Komunikasi seksual yang dilakukan dalam keluarga dapat dipengaruhi oleh tingkat keterbukaan yang dirasakan anak terhadap diskusi seks yang dilakukan, serta jumlah informasi yang dipelajari dan dibagikan selama diskusi (Warren & Neer, 1986). Saat komunikasi seksual tersebut berlangsung secara terbuka, maka dapat menghasilkan perilaku seksual yang aman (Richards, 2013, dalam Gumban, et al., 2016). Remaja yang memiliki komunikasi yang baik dengan orangtuanya akan mendapatkan informasi yang baik pula mengenai bahaya penyakit seksual sehingga mereka lebih mungkin untuk tidak terlibat dalam seks yang beresiko dibandingkan mereka yang tidak pernah berkomunikasi dengan orangtuanya (Likewise & Weinman, 2008, dalam Gumban, Martos, Rico, Bernarte, & Tuason, 2016). Adanya komunikasi yang efektif dari orangtua juga dapat memberikan pengetahuan dan pemahaman mengenai nilai-nilai seksualitas yang tepat kepada anak (Prihartini, Nuryoto, & Aviatin, 2000) sehingga anak mampu untuk membuat keputusan yang sehat terkait perilaku seksualnya (Gumban, Martos, Rico, Bernarte, & Tuason, 2016). Oleh karena itu, menjadi penting bagi orangtua untuk berkomunikasi secara terbuka dan efektif dengan anaknya (Zolten & Long 2006).

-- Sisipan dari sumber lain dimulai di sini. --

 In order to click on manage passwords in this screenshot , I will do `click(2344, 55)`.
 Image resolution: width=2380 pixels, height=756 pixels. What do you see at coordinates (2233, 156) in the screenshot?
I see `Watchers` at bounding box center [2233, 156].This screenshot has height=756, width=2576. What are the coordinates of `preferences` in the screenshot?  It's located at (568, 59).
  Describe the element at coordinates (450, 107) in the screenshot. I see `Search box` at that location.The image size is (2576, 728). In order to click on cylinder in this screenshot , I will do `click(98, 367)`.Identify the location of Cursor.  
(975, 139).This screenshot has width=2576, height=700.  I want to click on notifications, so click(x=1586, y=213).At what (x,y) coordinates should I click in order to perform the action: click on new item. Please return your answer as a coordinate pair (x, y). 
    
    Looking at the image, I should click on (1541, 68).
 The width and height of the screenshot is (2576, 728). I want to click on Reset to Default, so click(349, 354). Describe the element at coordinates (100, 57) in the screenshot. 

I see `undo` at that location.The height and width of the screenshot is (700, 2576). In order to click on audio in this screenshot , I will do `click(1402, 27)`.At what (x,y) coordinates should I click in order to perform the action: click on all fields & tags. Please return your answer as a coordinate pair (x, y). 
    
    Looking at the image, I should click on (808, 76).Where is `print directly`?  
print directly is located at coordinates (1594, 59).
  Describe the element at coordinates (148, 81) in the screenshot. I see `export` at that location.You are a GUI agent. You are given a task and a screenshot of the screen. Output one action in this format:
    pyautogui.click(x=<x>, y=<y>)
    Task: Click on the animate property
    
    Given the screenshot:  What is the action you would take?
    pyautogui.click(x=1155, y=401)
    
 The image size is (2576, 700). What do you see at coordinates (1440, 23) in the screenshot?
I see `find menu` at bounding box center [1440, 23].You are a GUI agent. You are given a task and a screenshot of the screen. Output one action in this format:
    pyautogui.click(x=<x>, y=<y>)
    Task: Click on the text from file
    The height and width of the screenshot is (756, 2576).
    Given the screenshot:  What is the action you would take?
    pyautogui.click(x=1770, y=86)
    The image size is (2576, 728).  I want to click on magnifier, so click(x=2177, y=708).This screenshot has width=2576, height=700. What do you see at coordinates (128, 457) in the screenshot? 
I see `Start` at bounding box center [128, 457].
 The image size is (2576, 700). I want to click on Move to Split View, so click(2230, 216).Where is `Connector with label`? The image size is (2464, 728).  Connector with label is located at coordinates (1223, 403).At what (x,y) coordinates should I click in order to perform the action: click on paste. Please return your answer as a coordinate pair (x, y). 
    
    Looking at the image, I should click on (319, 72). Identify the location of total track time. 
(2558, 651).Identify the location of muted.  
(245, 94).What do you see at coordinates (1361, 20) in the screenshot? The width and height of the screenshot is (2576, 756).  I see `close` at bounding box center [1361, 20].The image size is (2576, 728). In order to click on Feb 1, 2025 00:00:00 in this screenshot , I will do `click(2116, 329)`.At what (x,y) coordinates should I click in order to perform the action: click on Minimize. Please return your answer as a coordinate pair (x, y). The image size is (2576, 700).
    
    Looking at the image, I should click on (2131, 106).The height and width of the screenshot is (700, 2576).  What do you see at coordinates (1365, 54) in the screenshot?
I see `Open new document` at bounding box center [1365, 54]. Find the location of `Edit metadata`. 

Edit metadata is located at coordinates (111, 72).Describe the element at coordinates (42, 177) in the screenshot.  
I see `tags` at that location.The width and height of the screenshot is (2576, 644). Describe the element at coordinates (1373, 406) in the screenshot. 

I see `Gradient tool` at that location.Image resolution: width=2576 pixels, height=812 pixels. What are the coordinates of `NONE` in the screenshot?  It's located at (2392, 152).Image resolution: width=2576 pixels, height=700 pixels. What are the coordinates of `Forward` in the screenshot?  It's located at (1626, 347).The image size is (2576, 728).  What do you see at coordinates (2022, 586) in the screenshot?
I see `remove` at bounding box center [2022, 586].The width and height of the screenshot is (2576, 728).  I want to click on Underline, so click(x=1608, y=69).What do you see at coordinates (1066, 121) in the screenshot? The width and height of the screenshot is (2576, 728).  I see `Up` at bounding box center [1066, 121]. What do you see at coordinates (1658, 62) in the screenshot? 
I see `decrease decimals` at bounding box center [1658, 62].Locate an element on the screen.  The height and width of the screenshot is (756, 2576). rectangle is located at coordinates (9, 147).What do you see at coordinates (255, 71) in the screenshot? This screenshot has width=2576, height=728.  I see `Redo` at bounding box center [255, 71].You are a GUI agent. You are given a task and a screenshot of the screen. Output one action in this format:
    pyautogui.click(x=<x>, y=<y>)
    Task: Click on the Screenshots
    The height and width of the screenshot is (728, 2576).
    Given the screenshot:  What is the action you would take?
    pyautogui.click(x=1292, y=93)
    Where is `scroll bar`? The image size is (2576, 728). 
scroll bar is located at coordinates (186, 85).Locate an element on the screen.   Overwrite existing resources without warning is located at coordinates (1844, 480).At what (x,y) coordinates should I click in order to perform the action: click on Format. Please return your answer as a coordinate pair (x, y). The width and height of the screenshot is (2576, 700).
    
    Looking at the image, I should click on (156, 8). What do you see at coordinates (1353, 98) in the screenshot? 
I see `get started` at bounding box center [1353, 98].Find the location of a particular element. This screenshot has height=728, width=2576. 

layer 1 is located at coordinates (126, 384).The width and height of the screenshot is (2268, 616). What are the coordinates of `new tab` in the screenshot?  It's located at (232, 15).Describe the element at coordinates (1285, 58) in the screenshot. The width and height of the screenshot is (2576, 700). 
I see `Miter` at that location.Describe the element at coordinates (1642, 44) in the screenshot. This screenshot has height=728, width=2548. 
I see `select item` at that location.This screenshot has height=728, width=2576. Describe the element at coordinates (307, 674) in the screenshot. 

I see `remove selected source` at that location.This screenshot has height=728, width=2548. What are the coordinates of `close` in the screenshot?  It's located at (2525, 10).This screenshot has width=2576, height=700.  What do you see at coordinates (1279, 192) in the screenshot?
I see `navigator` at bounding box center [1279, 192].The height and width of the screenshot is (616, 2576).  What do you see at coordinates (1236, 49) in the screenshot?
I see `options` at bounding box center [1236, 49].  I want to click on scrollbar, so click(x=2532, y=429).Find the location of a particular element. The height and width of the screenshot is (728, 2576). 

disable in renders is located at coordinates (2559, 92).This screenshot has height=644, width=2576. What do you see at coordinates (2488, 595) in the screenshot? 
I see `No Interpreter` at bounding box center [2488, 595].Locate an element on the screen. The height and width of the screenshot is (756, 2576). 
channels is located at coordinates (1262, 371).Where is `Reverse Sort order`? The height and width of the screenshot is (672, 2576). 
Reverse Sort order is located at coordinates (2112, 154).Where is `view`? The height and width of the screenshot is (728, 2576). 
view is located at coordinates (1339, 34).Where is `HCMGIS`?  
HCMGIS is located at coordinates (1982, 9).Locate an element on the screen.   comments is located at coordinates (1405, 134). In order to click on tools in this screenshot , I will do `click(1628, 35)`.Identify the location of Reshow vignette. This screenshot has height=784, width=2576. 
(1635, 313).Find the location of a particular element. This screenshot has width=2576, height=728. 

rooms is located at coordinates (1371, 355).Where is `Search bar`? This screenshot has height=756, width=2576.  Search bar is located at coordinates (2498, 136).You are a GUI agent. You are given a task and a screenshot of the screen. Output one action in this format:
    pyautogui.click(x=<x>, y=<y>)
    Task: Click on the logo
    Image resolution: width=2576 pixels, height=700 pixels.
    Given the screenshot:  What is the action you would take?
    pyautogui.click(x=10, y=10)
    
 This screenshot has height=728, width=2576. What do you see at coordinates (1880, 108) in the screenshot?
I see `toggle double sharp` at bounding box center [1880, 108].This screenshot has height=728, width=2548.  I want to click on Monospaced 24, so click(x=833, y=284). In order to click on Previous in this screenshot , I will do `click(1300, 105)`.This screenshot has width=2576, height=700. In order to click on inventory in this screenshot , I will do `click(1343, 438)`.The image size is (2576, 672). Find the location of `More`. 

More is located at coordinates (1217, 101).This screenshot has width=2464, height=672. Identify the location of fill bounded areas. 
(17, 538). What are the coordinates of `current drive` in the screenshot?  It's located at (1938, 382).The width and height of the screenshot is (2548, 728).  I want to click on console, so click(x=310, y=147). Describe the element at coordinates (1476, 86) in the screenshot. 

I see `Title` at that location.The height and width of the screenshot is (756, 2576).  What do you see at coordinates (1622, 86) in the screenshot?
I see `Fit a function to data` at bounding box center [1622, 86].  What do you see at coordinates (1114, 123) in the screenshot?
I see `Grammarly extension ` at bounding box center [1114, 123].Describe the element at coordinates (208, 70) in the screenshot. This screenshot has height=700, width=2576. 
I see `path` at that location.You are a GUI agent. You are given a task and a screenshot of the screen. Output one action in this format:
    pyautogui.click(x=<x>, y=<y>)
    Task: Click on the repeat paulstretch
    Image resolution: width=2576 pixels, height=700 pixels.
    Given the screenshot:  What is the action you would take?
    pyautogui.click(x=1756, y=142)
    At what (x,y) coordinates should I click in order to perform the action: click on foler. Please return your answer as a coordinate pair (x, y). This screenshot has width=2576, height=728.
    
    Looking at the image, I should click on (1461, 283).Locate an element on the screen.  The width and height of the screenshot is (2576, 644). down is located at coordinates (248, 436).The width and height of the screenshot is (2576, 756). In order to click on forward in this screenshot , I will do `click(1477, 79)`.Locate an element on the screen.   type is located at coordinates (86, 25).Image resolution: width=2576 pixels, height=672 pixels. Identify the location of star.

Kedekatan adan koneksi dalam hubungan keluarga memungkinkan orangtua dan anak untuk mengembangkan hubungan yang saling percaya, serta dapat mendiskusikan hal-hal seksual secara terbuka (Turnbull, 2012). Runcan et al. (2012) menambahkan bahwa komunikasi yang berlangsung secara timbal balik dan tidak sepihak dapat berkontribusi secara signifikan

terhadap keterbukaan dan pembentukan hubungan antara orangtua-anak. Hasil penelitian dari Leeds, et al. (2014) menunjukkan bahwa komunikasi yang terbuka antara orangtua dan anak berkorelasi secara kuat dengan penurunan tingkat kehamilan remaja, maupun dalam penurunan perilaku seksual berisiko.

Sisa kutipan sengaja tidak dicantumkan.